The initiative/practice: A first-year core subject in the Bachelor of Business became fertile ground for collaboration between the disciplinary academic and teaching and learning support academics, on account of its authentic assessment tasks, involving professionally-relevant, written-response genres. With a view to maximising student engagement and achievement, we focussed on a 'live case' marketing blog and report, and developed clear and detailed assessment task descriptions, criteria-standards rubrics, and online support resources drawing on student exemplars.

Methods of evaluative data collection and analysis: A mixed methods (Cresswell, 2014) approach was used including data generated through the learning management system’s analytics pertaining to student engagement with the online support resources, student assessment performance, and student evaluation survey responses. Findings based on two internal cohorts (n ≈ 148; 236) and one external cohort (n ≈88) indicate that, across all cohorts, access to the support resources was higher for students achieving a Distinction standard or above (i.e., ≥75%) on the assessment tasks in comparison with other students. Of these higher performing students, the external cohort had the highest level of engagement with the assessment materials, in terms of the number of times the resources were accessed and length of viewing time.
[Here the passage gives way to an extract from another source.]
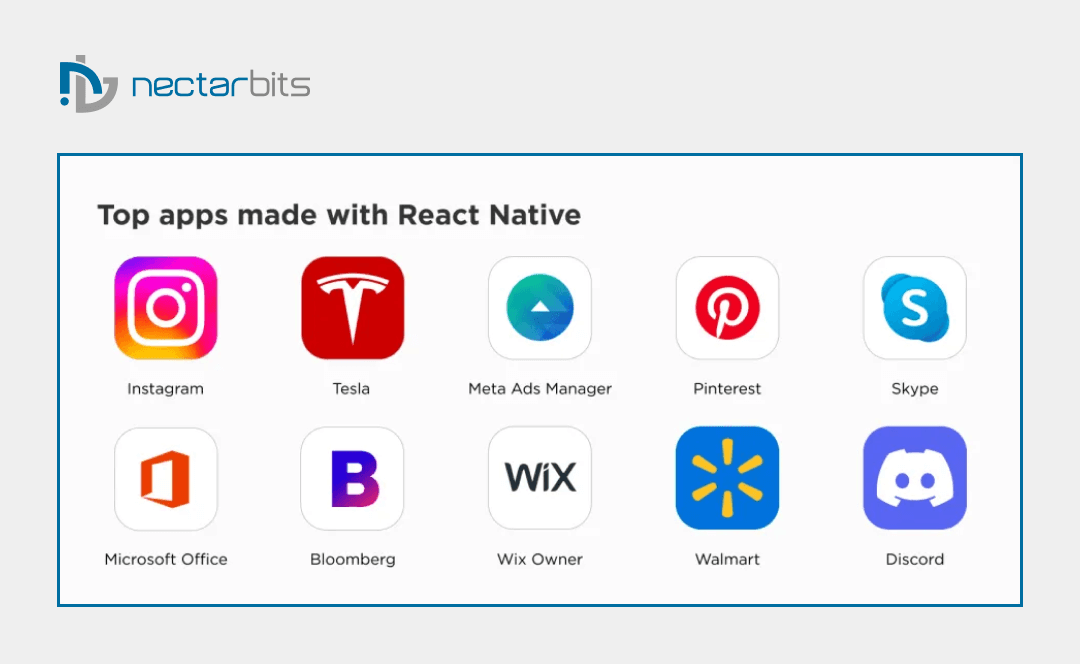Click the Instagram label text

164,389
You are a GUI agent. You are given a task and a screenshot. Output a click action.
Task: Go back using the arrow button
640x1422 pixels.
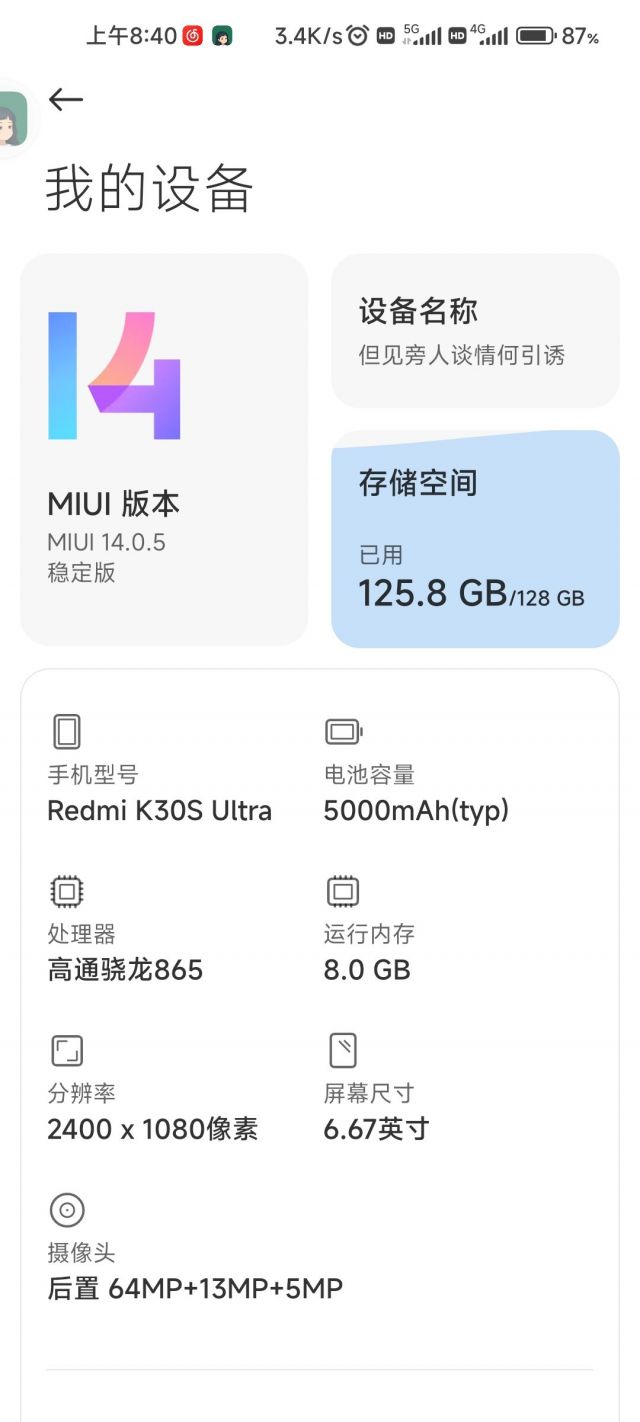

Students with unsatisfactory results (<50%) on assessment tasks had limited engagement with the support resources. Evaluation survey responses (n = 123; 26% response rate) show that, on average, students "agreed" (4 on a 5 point Likert scale) that the materials helped them to understand and structure their responses to the assessment tasks. In their open-ended responses, students communicated that the suite of resources provided '…very helpful examples' and '…more informative explanation of each section of the assignment' and '…helped with structure', while some thought the video recordings were too long, with one student stating '… I want the necessary information quickly'.

Evidence of outcomes and effectiveness: Nearly all students to some extent "behaviourally engaged" with the support resources, however, findings suggest that higher performing students had higher levels of "cognitive engagement", evidenced by higher use and investment of time in the resources (Fredericks, Blumenfeld, & Paris, 2004). While the online provision of detailed task descriptions, rubrics and support resources enabled a "readiness environment" (Mostafa, 2015) for effective and self-paced student participation, it would seem that promoting engagement with online resources among internal students requires academics to provide more explicit cues in, and orientation to, a blended learning environment.

Item ID: 51389
Item Type: Conference Item (Abstract / Summary)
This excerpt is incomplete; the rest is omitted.